Pain and Confusion

SARA ENGRAM

January 26, 1992|By SARA ENGRAM | SARA ENGRAM,Sara Engram is editorial page director of The Evening Sun.

It started in the Garden. When God punished Eve for tempting Adam he decreed that she and all women would suffer pain in childbirth.

Ever since, it seems, human beings have been ambivalent about pain. Certainly we don't like it. But something in the back of our minds keeps hinting that we deserve it, that it's somehow good for us.

That ambivalence toward pain has influenced many of our attitudes toward illness and bodily distress. Unfortunately, it has had a particularly sinister effect on our understanding of prescription drugs -- and that confusion has led to bad public policies in several states.

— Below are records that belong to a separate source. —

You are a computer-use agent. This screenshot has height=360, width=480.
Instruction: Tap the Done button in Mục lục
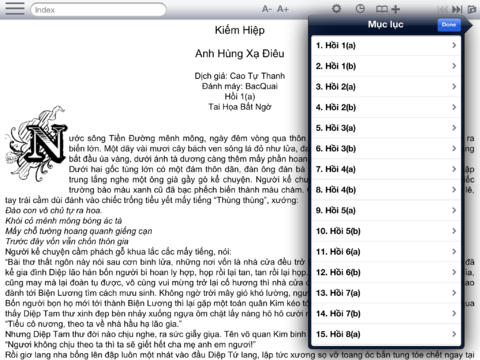pyautogui.click(x=449, y=25)
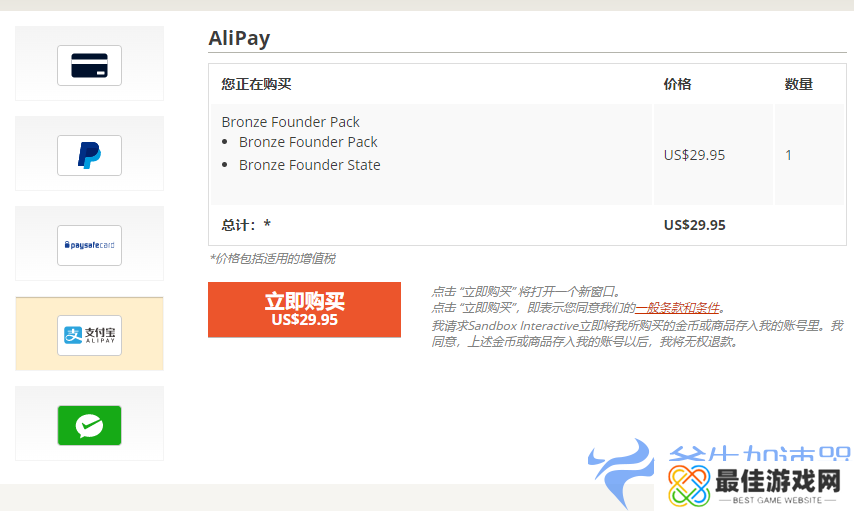Click the 您正在购买 column header

click(256, 84)
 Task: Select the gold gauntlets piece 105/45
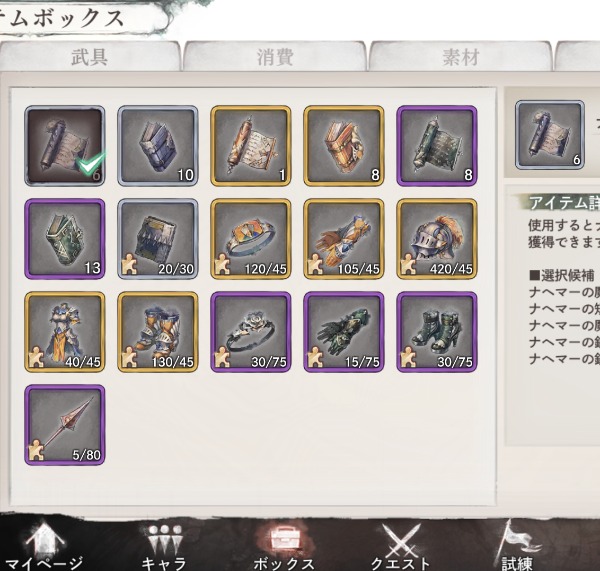(344, 239)
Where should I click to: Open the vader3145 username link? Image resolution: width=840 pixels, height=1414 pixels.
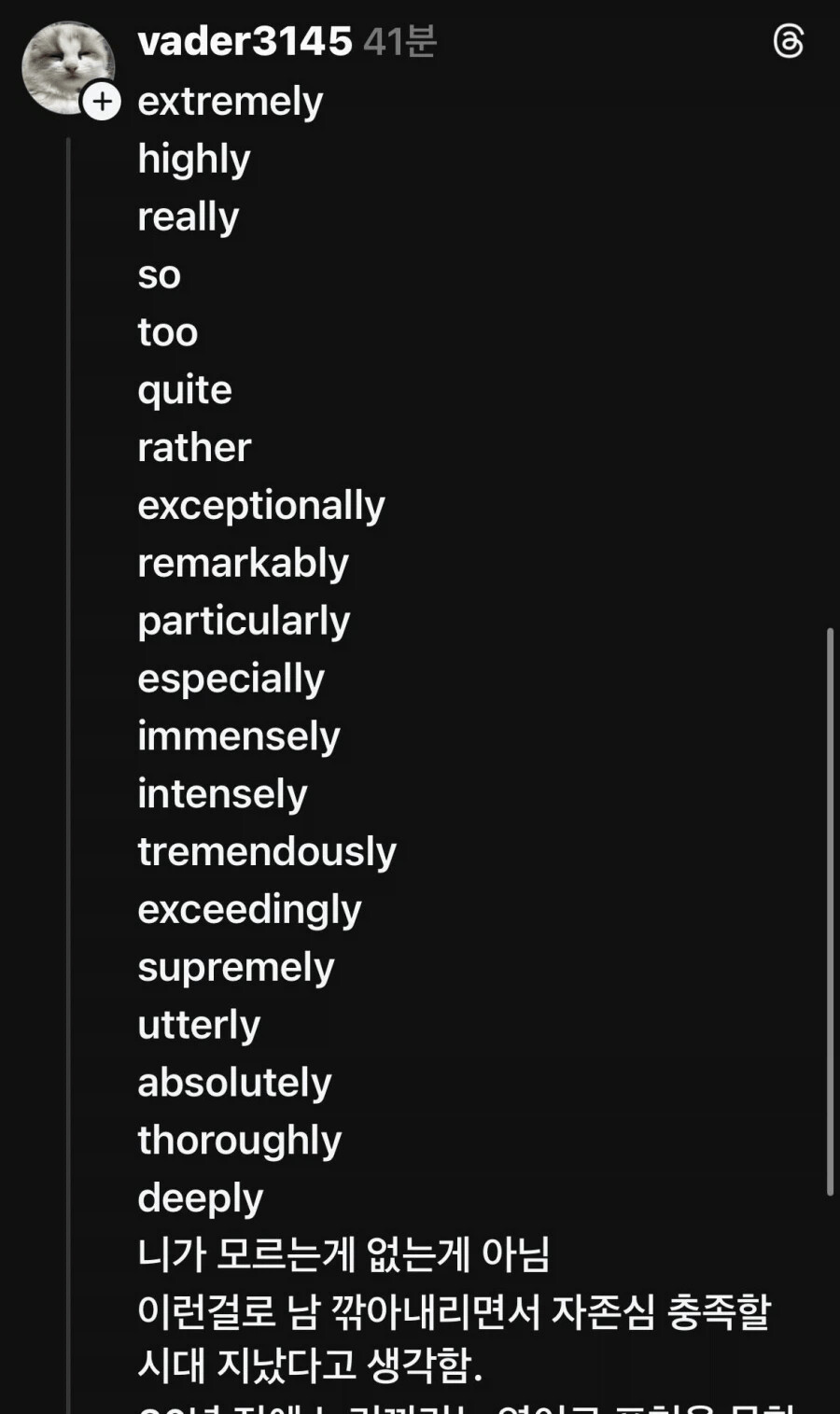pos(245,41)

So far, Maryland has avoided these mistakes, but a number of public officials -- including the governor's Prescription Drug Commission -- are championing them anyway. More ominous still, there are attempts in Congress to establish these policies on the federal level.

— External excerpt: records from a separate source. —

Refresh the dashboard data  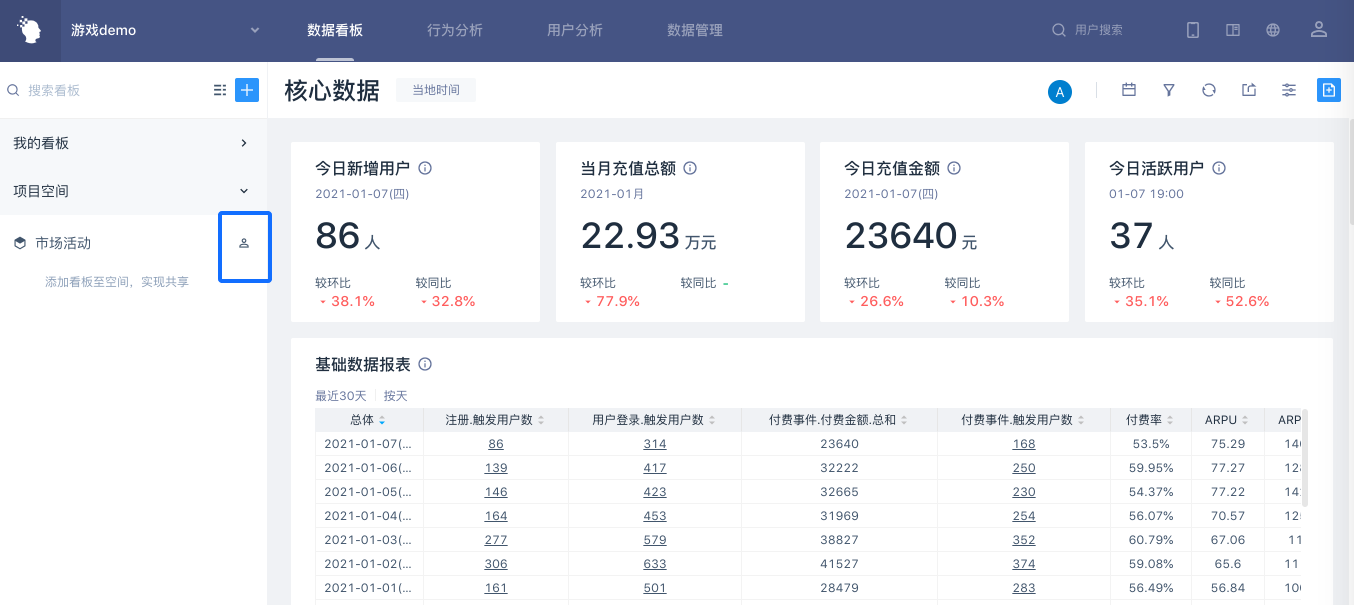[x=1209, y=90]
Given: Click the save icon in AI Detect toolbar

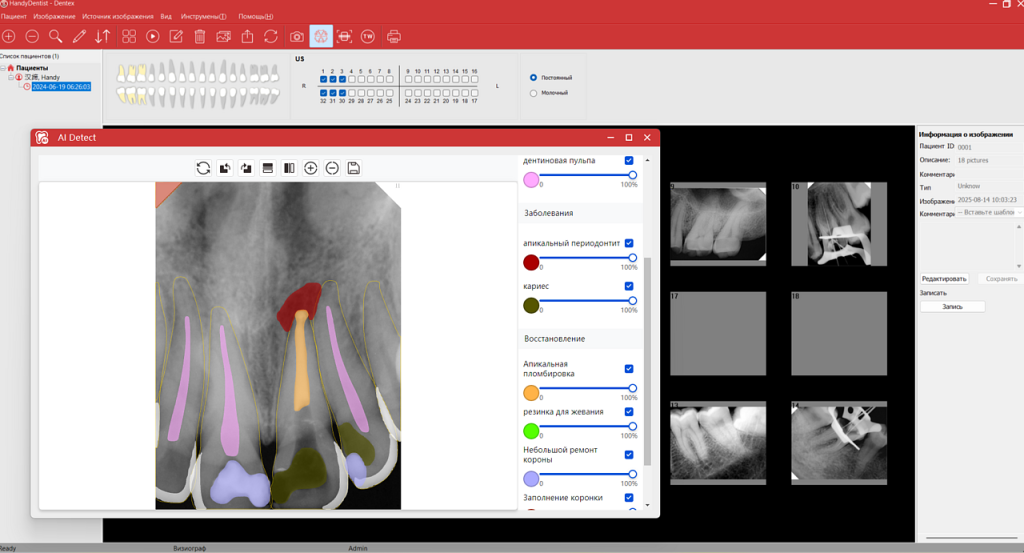Looking at the screenshot, I should [354, 168].
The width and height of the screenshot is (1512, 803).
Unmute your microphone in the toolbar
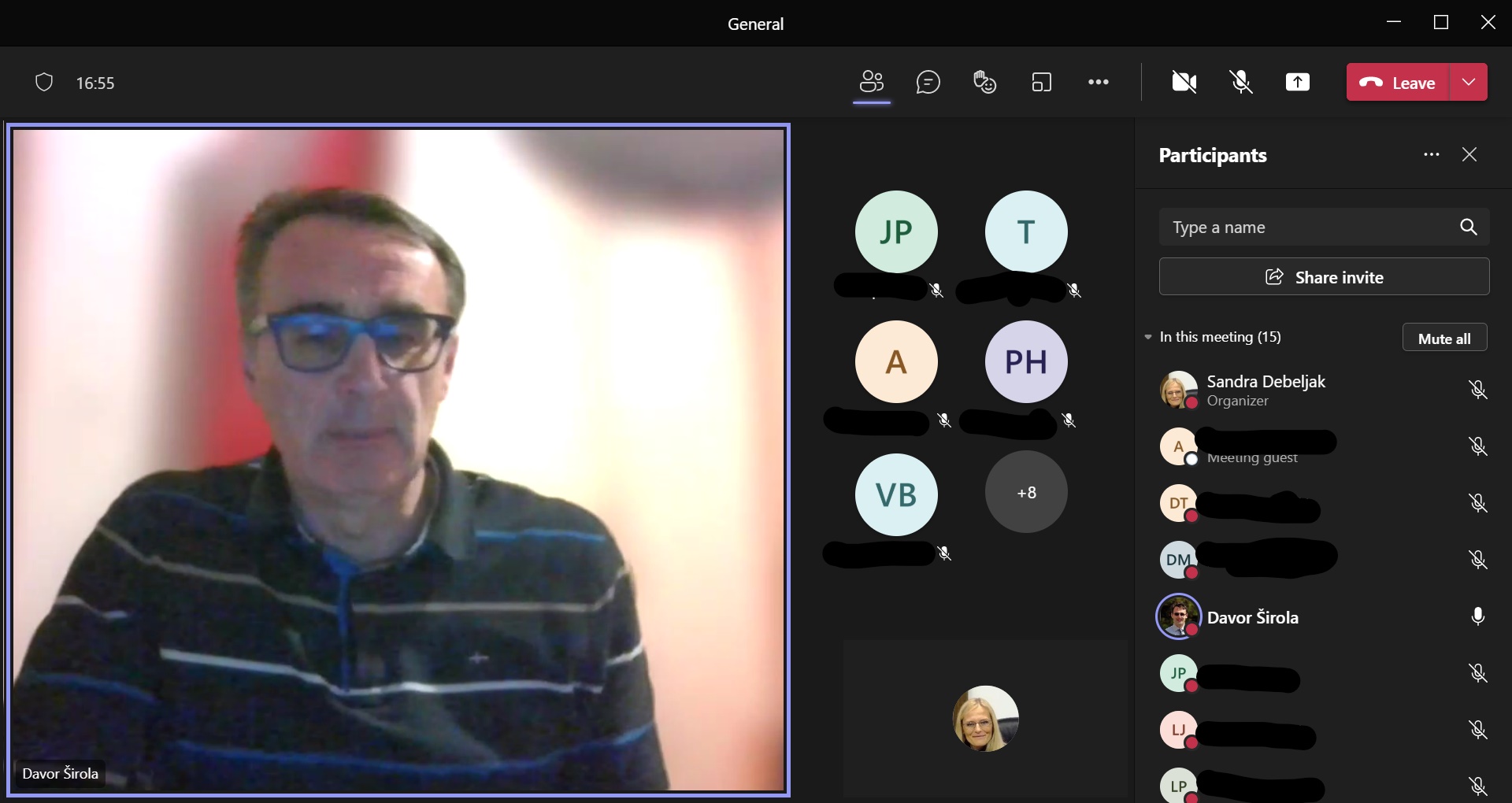[x=1241, y=82]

In its most familiar form, the controversy goes under the name "trip scrip," referring to a system under which physicians must record in triplicate any prescriptions for "Schedule II" drugs -- pain-killers such as morphine that have medical uses but a high potential for abuse. The triplicate form allows authorities to monitor prescription patterns. Presumably this will allow them to prevent physicians from creating addicts or, worse, diverting drugs to the illicit market.

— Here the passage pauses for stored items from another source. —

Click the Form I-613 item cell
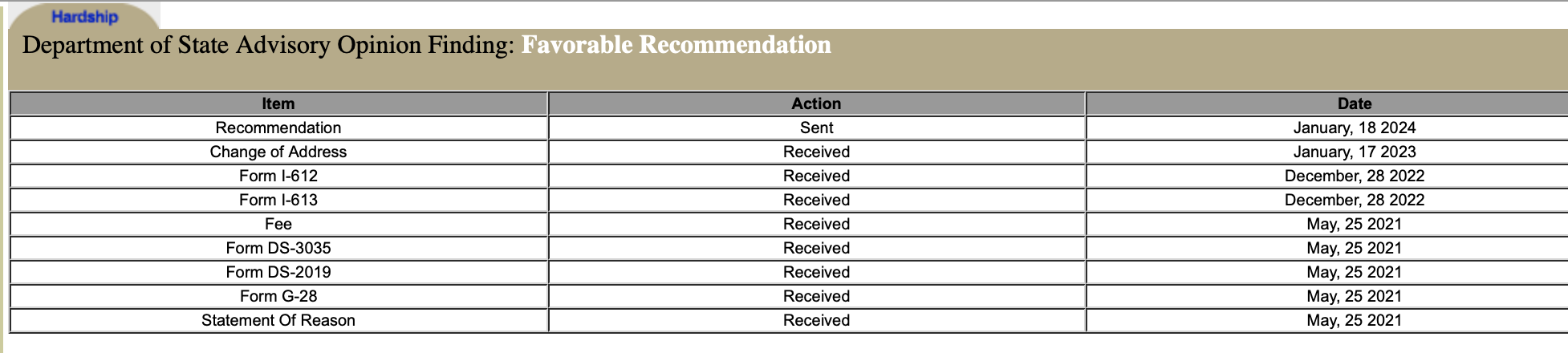Image resolution: width=1568 pixels, height=353 pixels. point(278,200)
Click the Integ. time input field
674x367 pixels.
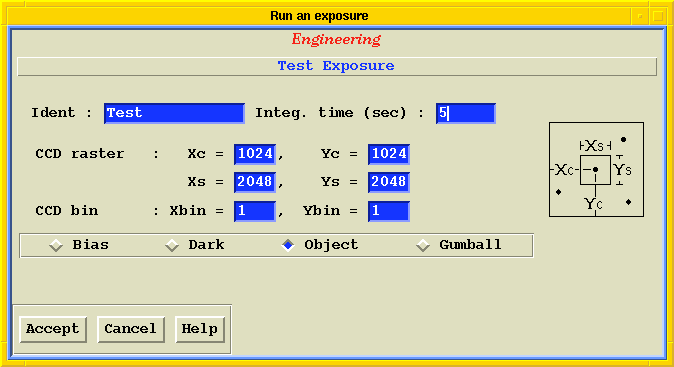click(x=466, y=113)
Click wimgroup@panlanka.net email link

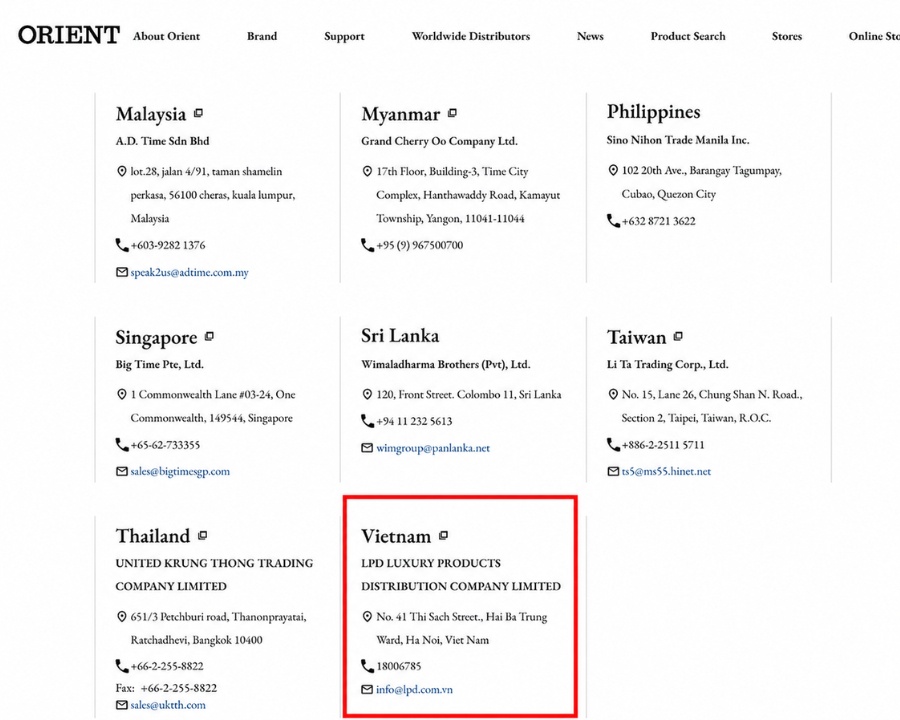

Computers have allowed the development of less cumbersome versions of this monitoring system, but the problems still remain -- as do privacy questions about violations of the patient-physician relationship.

Despite the alarms raised by drug enforcement officials, there is little evidence that abuse of prescriptions provided by doctors is an important factor in the country's drug problem -- or, more important, that trip scrip and its derivatives could have any significant effect on prescription drug abuse. Illegal laboratories can always fill the gap.

In 1989 New York state extended its trip scrip law to include Schedule IV prescriptions (drugs that control anxiety). Initially, there was a shortage of these substances on the streets, and a sharp increase in the price. But the benefits were short-lived. Now, a tablet of Valium is as easy to buy on the street as it was in 1988 -- and the price has dropped.

Far more disturbing is the evidence that these regulatory efforts cause problems for people who genuinely need medications. When physicians know they are being watched, they are more reluctant to prescribe these drugs. This chilling effect has been documented in states that have adopted prescription monitoring programs.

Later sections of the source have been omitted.